Exploring Novel Therapies for IPF-Associated Lung Cancer by Targeting the Mechanisms Sustaining the Activation of Cancer-Associated Fibroblasts

2023 Fiscal Year Final Research Report

• Project/Area Number: 20K17174
• Research Category: Grant-in-Aid for Early-Career Scientists
• Allocation Type: Multi-year Fund
• Review Section: Basic Section 53030:Respiratory medicine-related
• Research Institution: University of Tsukuba
• Principal Investigator: Suzuki Toshio 筑波大学, 医学医療系 臨床腫瘍学/腫瘍内科, 専任講師 (70771856)
• Project Period (FY): 2020-04-01 – 2024-03-31
• Keywords: 肺癌 / 癌ニッチ / がん関連線維芽細胞 / 細胞間相互作用 / 空間的トランスクリプトーム解析 / 肺癌オルガノイド / EGFR変異陽性肺腺癌 / 薬剤耐性

Outline of Final Research Achievements

There is an urgent need for new therapies targeting the cancer microenvironment, particularly the interactions between cancer cells and fibroblasts. Our research focused on how F2-Isoprostanes (F2-IsoPs) signal between cancer cells and fibroblasts, potentially driving malignancy and treatment resistance through sustained activation of cancer-associated fibroblasts.
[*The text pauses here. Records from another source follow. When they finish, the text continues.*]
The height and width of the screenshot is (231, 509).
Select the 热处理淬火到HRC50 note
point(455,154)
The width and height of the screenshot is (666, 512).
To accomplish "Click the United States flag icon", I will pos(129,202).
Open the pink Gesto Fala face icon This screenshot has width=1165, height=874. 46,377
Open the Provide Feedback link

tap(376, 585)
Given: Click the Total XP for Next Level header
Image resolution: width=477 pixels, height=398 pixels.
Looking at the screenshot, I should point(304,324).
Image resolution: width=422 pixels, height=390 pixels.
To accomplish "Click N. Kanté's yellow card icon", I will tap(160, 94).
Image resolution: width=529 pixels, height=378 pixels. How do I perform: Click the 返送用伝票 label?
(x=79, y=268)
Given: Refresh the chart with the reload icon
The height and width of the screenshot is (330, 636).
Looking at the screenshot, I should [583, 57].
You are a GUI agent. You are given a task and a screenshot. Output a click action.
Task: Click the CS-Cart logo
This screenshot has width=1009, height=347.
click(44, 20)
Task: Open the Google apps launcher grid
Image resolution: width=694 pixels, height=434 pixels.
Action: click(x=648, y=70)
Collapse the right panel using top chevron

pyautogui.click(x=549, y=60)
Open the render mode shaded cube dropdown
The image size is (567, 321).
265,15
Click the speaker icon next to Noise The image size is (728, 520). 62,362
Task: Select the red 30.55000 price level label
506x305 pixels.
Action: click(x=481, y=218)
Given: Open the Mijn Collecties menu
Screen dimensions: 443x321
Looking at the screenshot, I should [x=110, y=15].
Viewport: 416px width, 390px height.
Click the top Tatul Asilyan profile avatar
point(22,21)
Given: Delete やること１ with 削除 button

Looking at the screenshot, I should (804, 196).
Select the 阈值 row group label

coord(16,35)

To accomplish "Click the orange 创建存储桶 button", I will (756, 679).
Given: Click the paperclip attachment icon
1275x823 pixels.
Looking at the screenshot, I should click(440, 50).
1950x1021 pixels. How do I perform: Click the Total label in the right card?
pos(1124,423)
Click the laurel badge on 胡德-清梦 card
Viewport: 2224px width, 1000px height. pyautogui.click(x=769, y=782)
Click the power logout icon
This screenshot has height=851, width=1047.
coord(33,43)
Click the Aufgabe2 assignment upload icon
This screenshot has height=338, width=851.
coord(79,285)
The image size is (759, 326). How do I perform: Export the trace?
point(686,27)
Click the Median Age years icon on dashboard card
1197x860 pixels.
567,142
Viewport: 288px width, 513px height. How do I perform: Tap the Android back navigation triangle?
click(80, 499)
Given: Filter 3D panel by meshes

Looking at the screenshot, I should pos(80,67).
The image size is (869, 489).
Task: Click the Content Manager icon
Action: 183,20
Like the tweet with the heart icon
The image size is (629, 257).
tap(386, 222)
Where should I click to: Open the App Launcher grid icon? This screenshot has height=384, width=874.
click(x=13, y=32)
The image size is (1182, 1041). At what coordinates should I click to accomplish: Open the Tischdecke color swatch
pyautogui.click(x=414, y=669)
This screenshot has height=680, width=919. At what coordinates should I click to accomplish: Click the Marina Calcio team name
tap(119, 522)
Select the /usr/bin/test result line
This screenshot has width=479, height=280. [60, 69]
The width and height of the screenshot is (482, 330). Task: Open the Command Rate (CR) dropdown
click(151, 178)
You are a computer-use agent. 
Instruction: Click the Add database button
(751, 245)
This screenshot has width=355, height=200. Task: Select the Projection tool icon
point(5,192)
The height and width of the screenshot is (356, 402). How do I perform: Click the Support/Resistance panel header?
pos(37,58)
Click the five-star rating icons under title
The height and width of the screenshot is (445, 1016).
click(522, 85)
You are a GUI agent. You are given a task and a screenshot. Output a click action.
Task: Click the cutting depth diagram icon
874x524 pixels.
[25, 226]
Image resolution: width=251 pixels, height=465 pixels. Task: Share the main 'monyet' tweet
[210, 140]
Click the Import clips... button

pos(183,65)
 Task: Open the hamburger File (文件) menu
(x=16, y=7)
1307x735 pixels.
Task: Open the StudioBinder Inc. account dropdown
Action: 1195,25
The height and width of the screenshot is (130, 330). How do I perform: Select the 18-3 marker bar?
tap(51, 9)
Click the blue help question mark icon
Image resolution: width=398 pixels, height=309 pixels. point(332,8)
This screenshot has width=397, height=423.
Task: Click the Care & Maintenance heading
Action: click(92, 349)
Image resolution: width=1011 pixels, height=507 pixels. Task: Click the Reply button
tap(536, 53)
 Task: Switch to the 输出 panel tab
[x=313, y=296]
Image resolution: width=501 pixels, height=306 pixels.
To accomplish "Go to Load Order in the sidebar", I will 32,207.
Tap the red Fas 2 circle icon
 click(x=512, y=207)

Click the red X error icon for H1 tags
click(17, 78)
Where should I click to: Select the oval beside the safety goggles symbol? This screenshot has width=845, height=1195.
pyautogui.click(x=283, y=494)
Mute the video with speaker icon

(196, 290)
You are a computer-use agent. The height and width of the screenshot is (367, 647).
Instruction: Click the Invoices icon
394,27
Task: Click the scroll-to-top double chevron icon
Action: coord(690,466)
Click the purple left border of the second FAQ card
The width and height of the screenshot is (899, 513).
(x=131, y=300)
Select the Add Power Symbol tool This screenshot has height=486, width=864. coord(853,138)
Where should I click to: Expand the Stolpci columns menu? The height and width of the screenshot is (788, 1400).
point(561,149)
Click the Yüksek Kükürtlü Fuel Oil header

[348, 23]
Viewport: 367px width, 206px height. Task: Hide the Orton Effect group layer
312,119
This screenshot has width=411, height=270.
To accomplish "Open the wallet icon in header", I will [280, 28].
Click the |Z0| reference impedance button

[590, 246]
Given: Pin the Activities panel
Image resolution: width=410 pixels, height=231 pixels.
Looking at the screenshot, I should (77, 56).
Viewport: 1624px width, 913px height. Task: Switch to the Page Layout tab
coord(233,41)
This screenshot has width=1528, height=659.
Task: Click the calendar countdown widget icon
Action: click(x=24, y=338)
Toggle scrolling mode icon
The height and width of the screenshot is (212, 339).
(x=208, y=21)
F2-IsoPs were found to activate fibroblasts in both non-cancerous and cancerous tissues via the Thromboxane-Prostanoid receptor (TPr), an effect reversible by TPr antagonists. Combining TPr antagonists with EGFR-TKI in EGFR-mutant lung cancer reduced drug-resistant cells. However, spatial omics analyses of lung cancer tissues showed no TPr-positive fibroblasts near cancer cells, suggesting other factors may influence pathogenesis, possibly due to limited sample size or additional regulatory mechanisms involving TBXA2R protein.

Free Research Field

呼吸器内科学

Academic Significance and Societal Importance of the Research Achievements

慢性炎症および線維化病態は発癌母地として様々な臓器で問題になり、そこで発生した癌は難治性であることが知られているが、線維化のエフェクター細胞である線維芽細胞と癌細胞の相互作用をターゲットにした治療戦略は確立していない。本研究によってがん関連線維芽細胞がF2-isoprostanesシグナルを介して持続活性化し、癌の難治化を誘導している結果が示唆された。一方、空間オミックス解析ではF2-Isoprostanesの受容体であるThromboxane-Prostanoid receptorの発現は癌細胞に隣接する位置でのみ発現するわけではなく、他のシグナル経路も本病態に関与していることが示唆された。